The task
Both the line containing "Screen dimensions: 2008x1028" and the last line of the listing are included: write out exactly the lines from one to the other.
○ ○ ○ ○ ○
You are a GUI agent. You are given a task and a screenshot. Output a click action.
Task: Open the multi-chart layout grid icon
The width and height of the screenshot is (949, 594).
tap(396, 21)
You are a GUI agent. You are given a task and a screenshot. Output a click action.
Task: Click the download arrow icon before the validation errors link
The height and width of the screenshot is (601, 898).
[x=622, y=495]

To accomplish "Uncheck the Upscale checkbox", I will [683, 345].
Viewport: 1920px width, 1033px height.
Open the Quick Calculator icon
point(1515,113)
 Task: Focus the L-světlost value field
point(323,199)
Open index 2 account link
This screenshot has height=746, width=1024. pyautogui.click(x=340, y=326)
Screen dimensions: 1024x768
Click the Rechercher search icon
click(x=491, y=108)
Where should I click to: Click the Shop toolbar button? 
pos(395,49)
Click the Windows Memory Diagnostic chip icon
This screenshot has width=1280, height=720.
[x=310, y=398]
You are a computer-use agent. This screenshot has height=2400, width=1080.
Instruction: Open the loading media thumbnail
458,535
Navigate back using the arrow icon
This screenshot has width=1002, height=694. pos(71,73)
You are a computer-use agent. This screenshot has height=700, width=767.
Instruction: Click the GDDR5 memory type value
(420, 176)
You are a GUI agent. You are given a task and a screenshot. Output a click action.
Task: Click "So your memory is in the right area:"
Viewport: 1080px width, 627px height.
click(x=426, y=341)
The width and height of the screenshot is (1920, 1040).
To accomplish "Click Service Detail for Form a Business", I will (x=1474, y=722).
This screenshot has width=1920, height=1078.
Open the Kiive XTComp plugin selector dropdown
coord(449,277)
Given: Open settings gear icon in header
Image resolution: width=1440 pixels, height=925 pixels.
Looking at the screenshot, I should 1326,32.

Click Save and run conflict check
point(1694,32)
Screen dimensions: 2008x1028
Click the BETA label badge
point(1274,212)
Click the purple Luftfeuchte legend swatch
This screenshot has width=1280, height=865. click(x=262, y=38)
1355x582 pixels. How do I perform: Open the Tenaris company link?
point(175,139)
○ ○ ○ ○ ○
Exercise response
Screen dimensions: 2008x1028
Click the BETA label badge
point(1274,212)
Click the purple Luftfeuchte legend swatch
This screenshot has width=1280, height=865. click(x=262, y=38)
1355x582 pixels. How do I perform: Open the Tenaris company link?
point(175,139)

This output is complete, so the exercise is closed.